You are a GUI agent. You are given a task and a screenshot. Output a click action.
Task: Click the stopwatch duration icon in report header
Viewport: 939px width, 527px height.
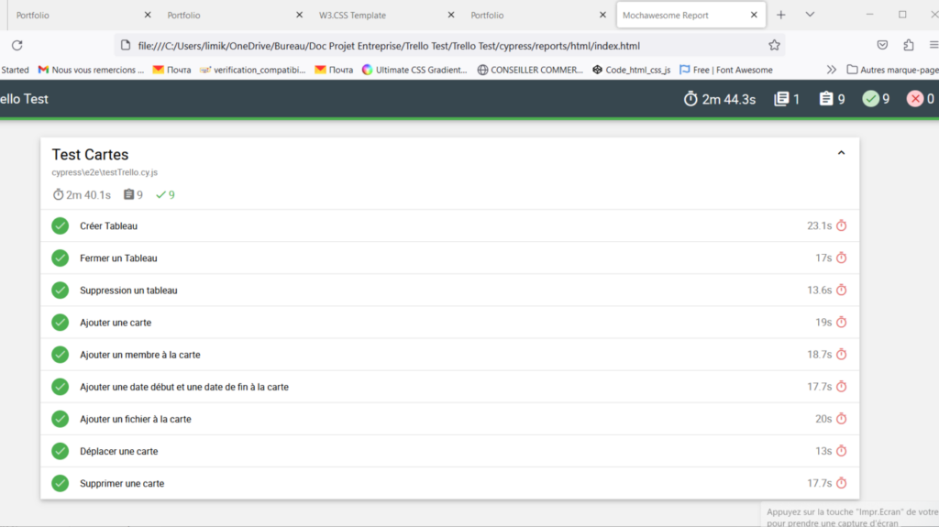pyautogui.click(x=691, y=99)
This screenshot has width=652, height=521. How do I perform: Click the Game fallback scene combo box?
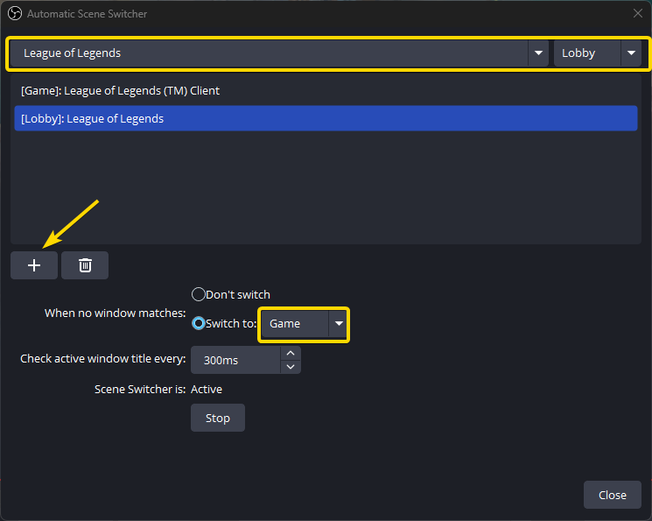304,324
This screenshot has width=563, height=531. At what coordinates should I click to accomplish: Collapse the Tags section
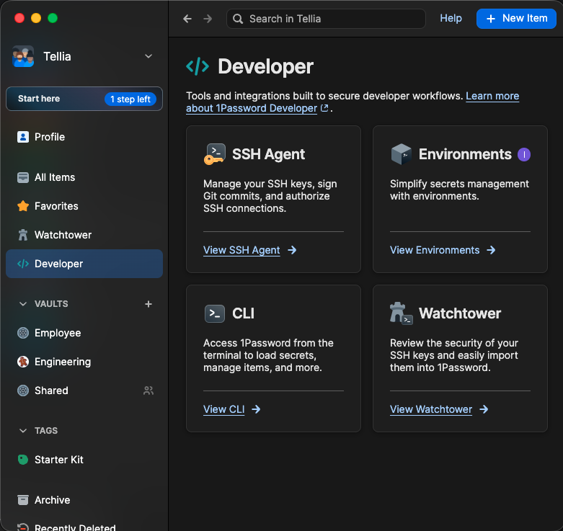pyautogui.click(x=23, y=431)
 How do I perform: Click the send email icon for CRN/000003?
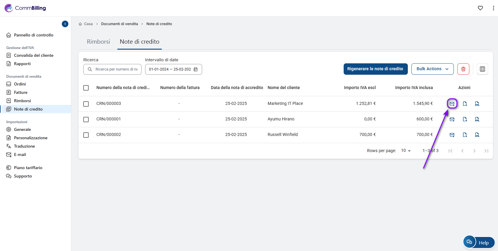click(x=452, y=104)
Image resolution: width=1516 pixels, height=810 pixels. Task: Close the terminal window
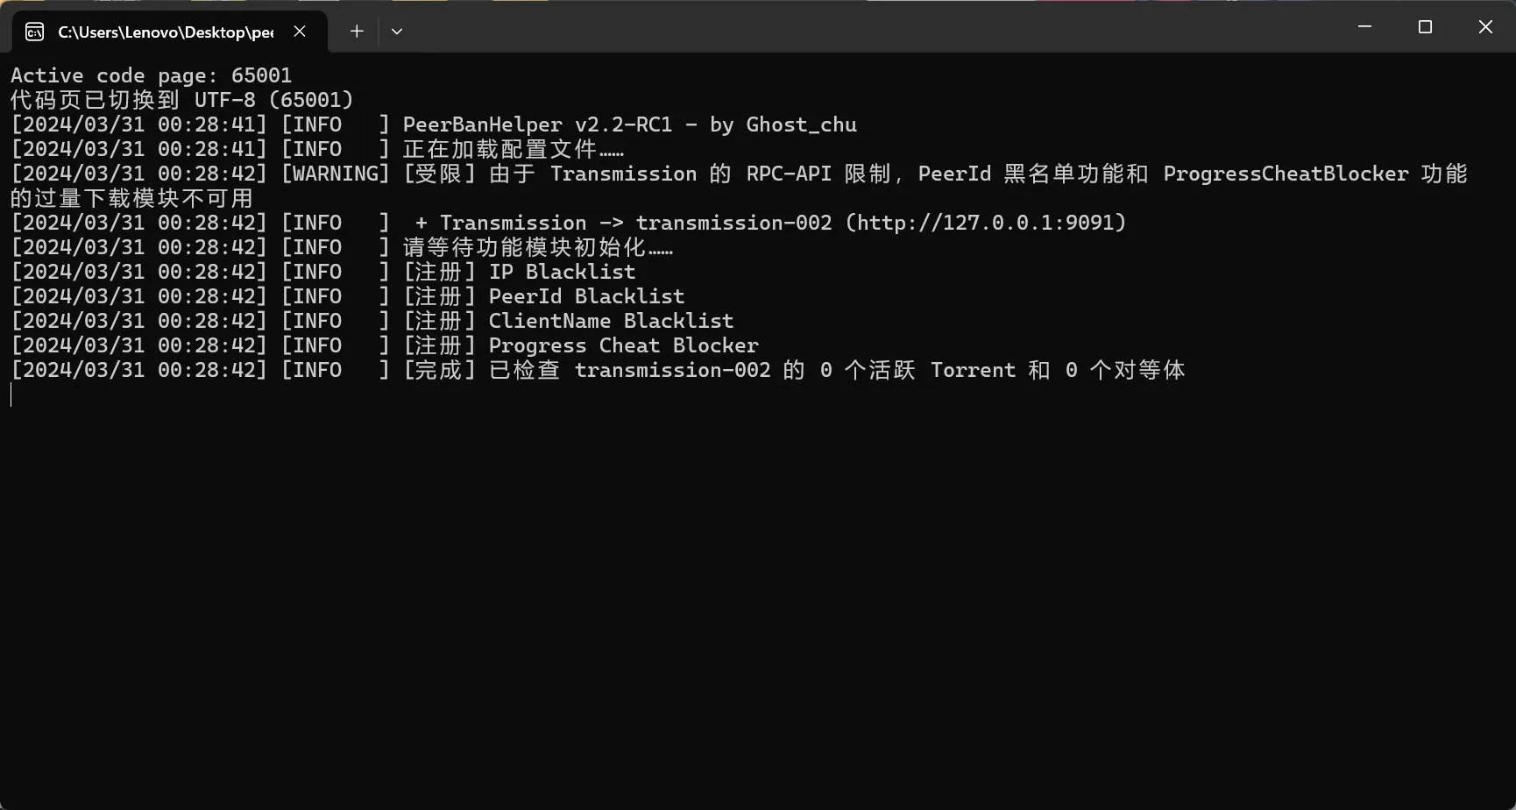click(1485, 27)
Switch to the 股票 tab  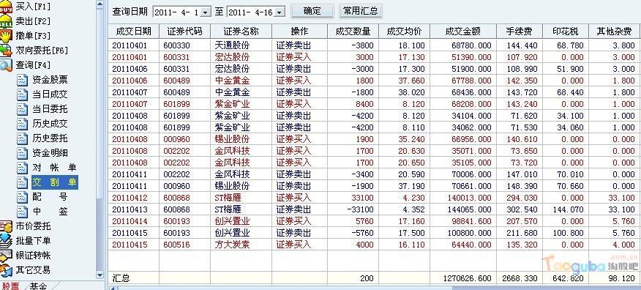11,286
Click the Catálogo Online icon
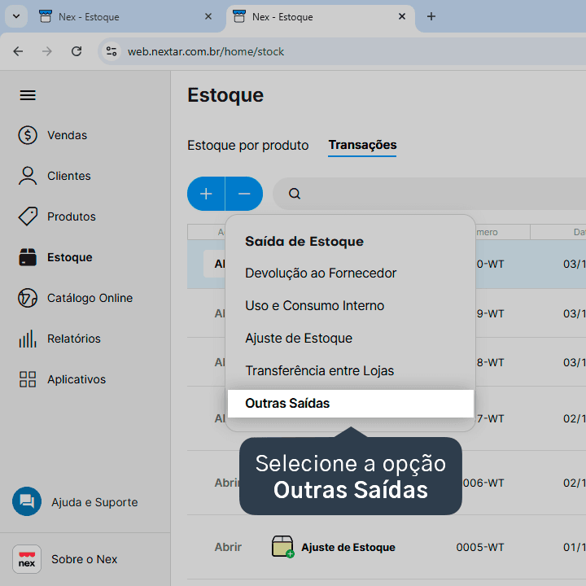Screen dimensions: 586x586 (x=28, y=298)
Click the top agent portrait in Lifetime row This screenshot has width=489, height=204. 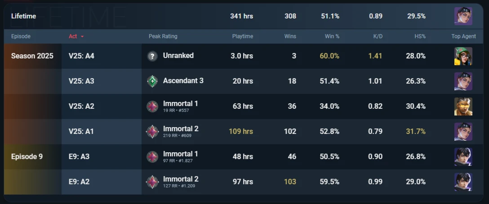(463, 16)
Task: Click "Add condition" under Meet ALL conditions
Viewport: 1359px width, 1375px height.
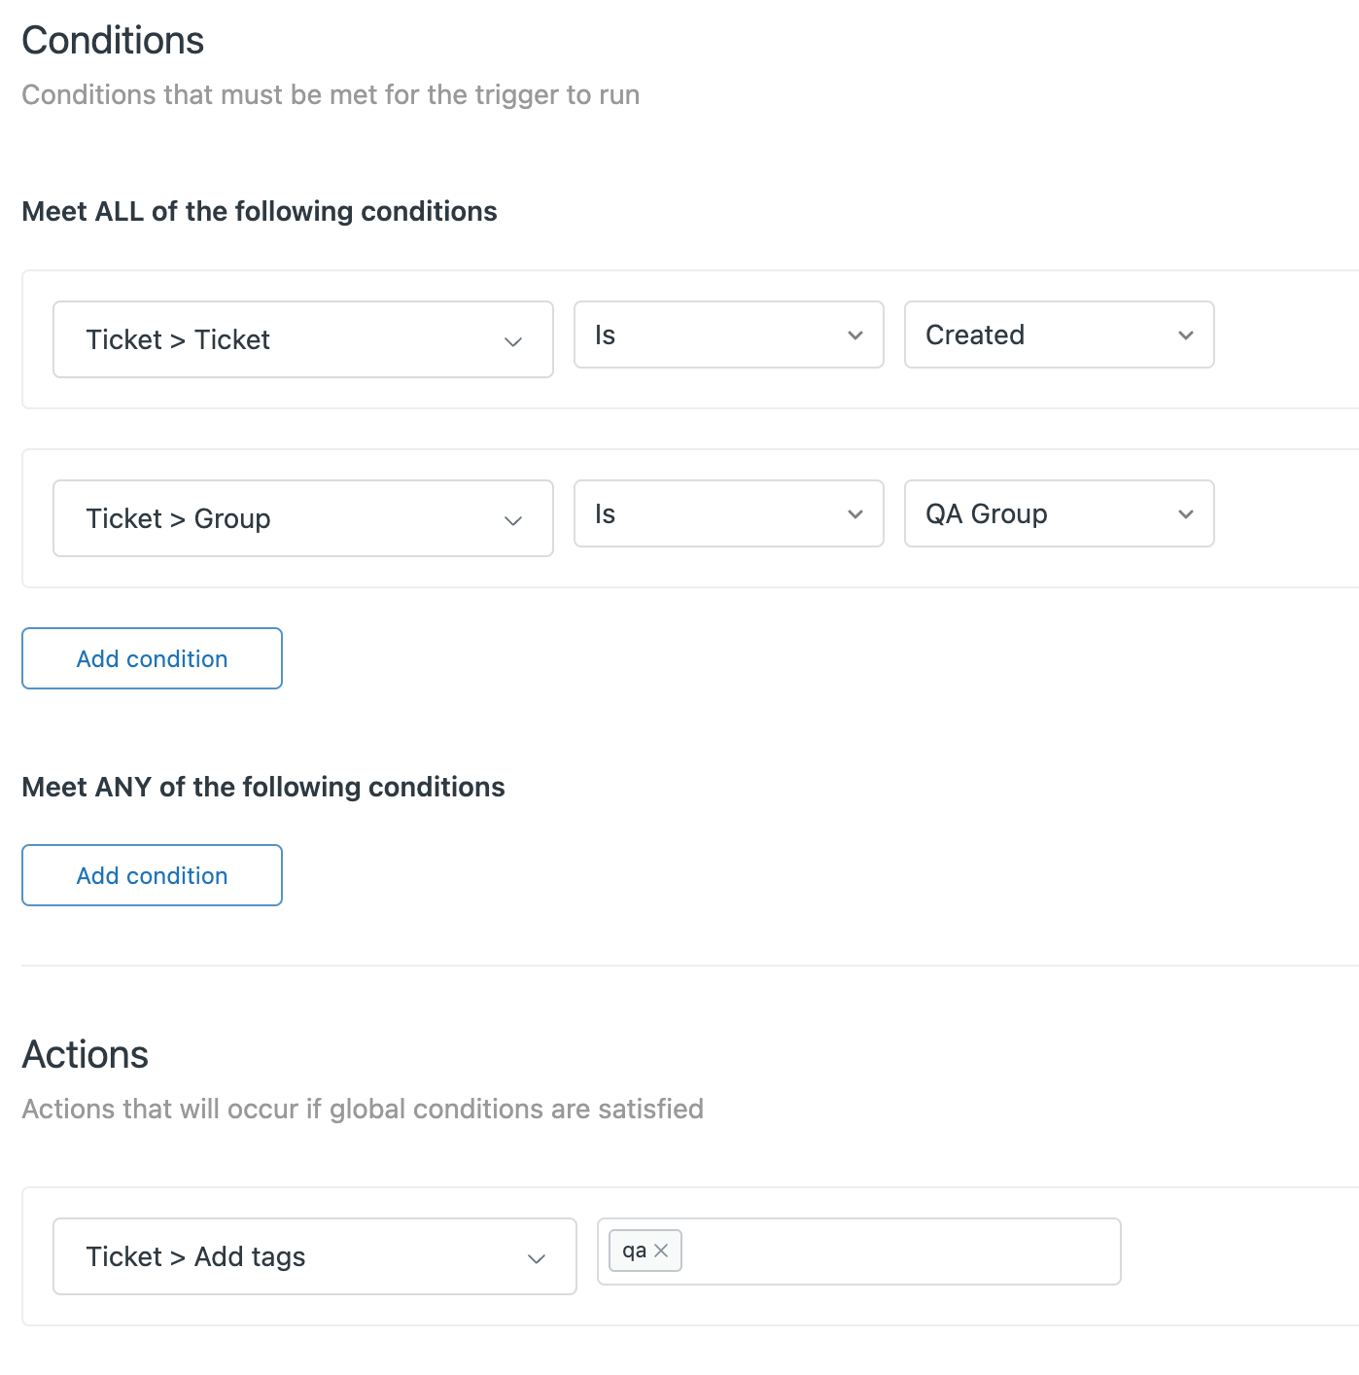Action: pos(152,658)
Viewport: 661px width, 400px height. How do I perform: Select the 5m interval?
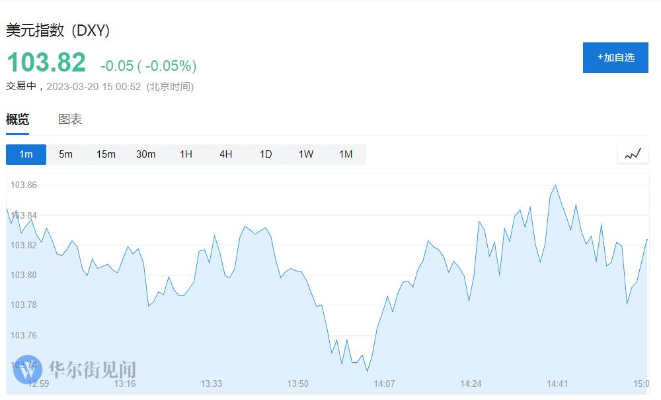click(x=65, y=154)
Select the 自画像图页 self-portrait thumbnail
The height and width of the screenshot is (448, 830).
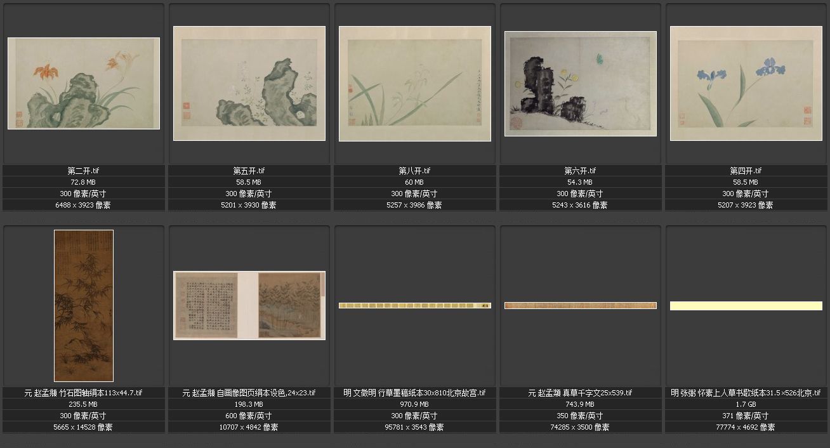coord(249,305)
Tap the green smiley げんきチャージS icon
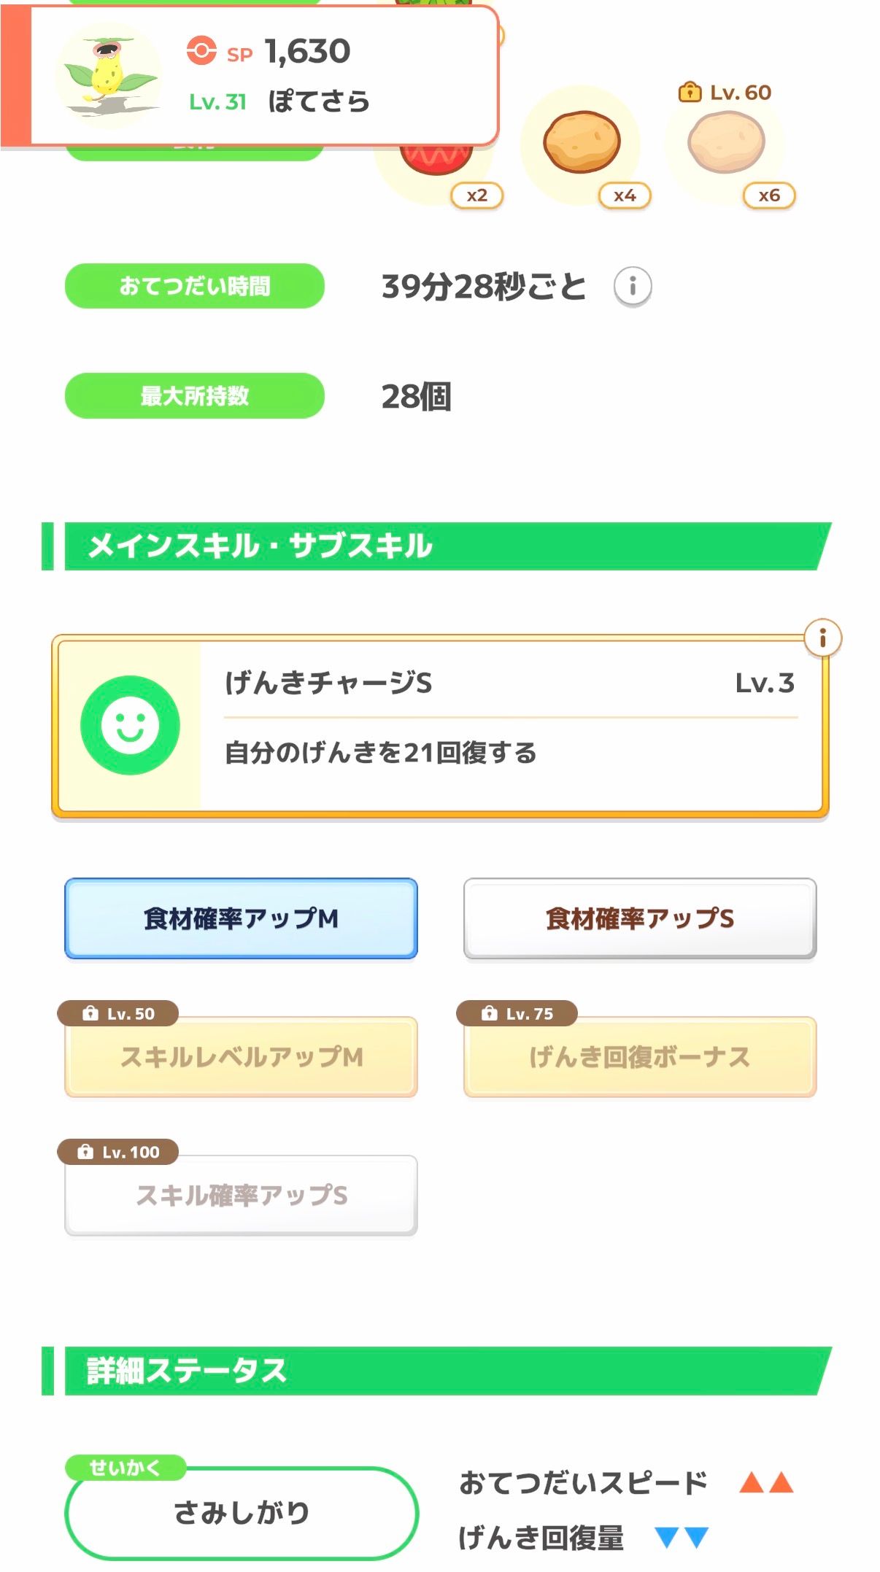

==================================================

Pictures must be left out. Return verbatim only the lines from the line with "The height and" through the final line of the material above, including both ends.

The height and width of the screenshot is (448, 830).
coord(249,305)
Tap the green smiley げんきチャージS icon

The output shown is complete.